Now, "buffer" or also sometimes called a page is essentially a fundamental unit in Postgres where Postgres is working with something, for example, its doing a sequential read, it will read many, many buffers to read from your table sequentially.

This important internal API now has a way to start a read and then wait for the result for one or more buffers, instead of reading each one at a time. future this will allow for actual asynchronous I/O to happen, but in the meantime, just the fact that the internal APIs are now refactored to work with multiple blocks at a time, will already allow some performance optimization in certain cases.

How this fits into Asynchronous I/O (AIO)

If you're interested in how this all fits together with asynchronous I/O, Andres Freund, who is one of the principal authors behind the asynchronous I/O work, did a talk at PGConf.EU (slides, see video recording below) where he talked about both the work that Thomas did in 17, to essentially introduce this important building block of the new read stream API, but also how this relates to all the other work that needs to happen to actually see asynchronous I/O in Postgres:

Changes in Postgres 17

New internal APIs for streaming reads

Now there's two main things that the streaming and vectored I/O work in 17 is doing:

systematically issue POSIX_FADV_WILLNEED for random access, replacing patchy ad hoc advice

build larger vectored I/Os; eg one preadv() call can replace 16 pread() calls

Thomas Munro in "Streaming I/O, vectored I/O (WIP)" mailinglist thread

The first change here is to more systematically issue POSIX_FADV_WILLNEED calls for random page access. This information is utilized by the Kernel to decide which pages to load ahead of time into the operating system page cache, making it a lot faster when that information is actually read by Postgres.

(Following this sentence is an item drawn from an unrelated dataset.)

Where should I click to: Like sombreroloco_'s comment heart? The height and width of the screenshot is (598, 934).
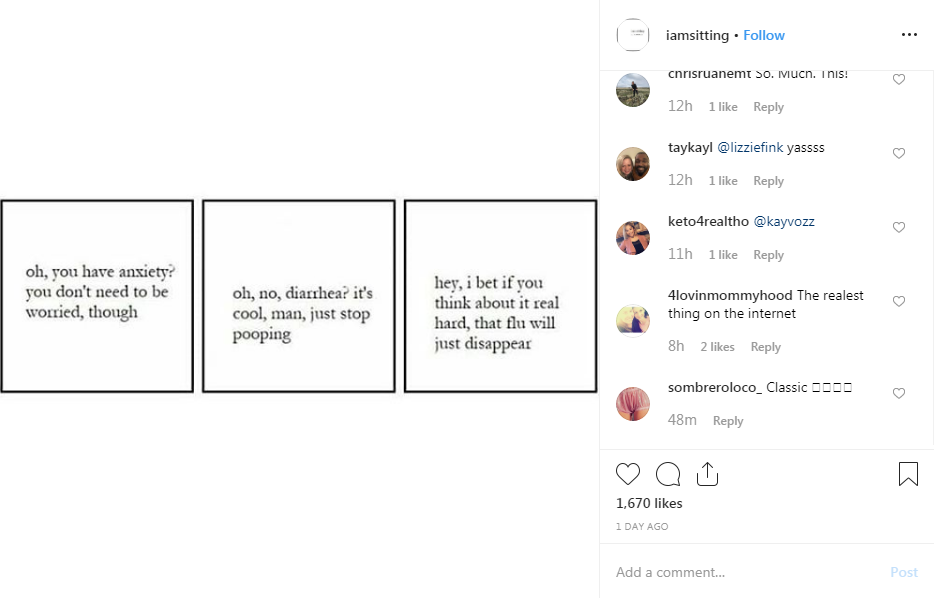click(x=899, y=394)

This is for example needed when you're doing ANALYZE calls and you're sampling a random portion of your table.

And then the other thing just building larger vectored I/O by making larger I/O requests, for example when doing a sequential scan on a table.

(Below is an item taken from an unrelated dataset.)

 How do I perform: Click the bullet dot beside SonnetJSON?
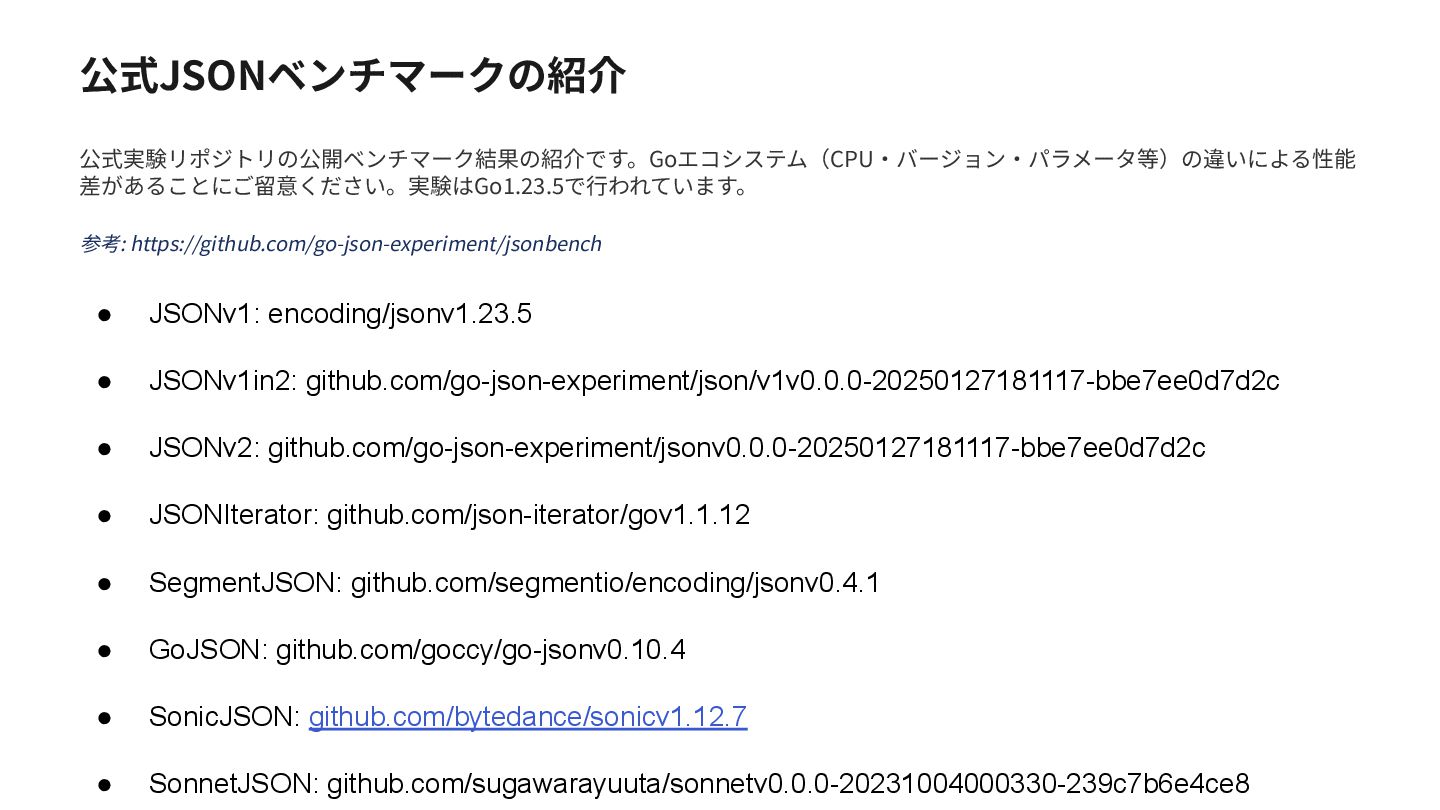tap(104, 784)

In 17, we have only a small subset of users of these new APIs. The work in Postgres 17 is mainly intended to start testing the waters, see some initial benefits. There is 3 commits worth mentioning:

pg_prewarm, an example in how Postgres code needs to change

First of all Thomas added a simple example by changing how "pg_prewarm" does I/O. pg_prewarm is a contrib extension which is used to load a full relation (table, index) into shared buffers, and will likely see a small performance benefit from this change.

This uses the new Streaming API directly, sidestepping ReadBuffer, since it doesn't actually use the buffers loaded:

@@ -183,18 +203,36 @@ pg_prewarm(PG_FUNCTION_ARGS)
    }
    else if (ptype == PREWARM_BUFFER)
    {
+       struct pg_prewarm_read_stream_private p;
+       ReadStream *stream;
+
        /*
         * In buffer mode, we actually pull the data into shared_buffers.
         */
+
+       /* Set up the private state for our streaming buffer read callback. */
+       p.blocknum = first_block;
+       p.last_block = last_block;
+
+       stream = read_stream_begin_relation(READ_STREAM_FULL,
+                                           NULL,
+                                           rel,
+                                           forkNumber,
+                                           pg_prewarm_read_stream_next_block,
+                                           &p,
+                                           0);
+
        for (block = first_block; block <= last_block; ++block)
        {
            Buffer      buf;
 
            CHECK_FOR_INTERRUPTS();
-           buf = ReadBufferExtended(rel, forkNumber, block, RBM_NORMAL, NULL);
+           buf = read_stream_next_buffer(stream, NULL);
            ReleaseBuffer(buf);
            ++blocks_done;
        }
+       Assert(read_stream_next_buffer(stream, NULL) == InvalidBuffer);
+       read_stream_end(stream);
    }
 
    /* Close relation, release lock. */

Faster ANALYZE with streaming I/O

We also have this change authored by Nazir Bilal Yavuz, which added support for ANALYZE to prefetch and read sample blocks using the new API. And this actually does improve ANALYZE performance, in my tests sometimes about 10% performance improvement, just by being smarter about issuing posix_fadvise calls.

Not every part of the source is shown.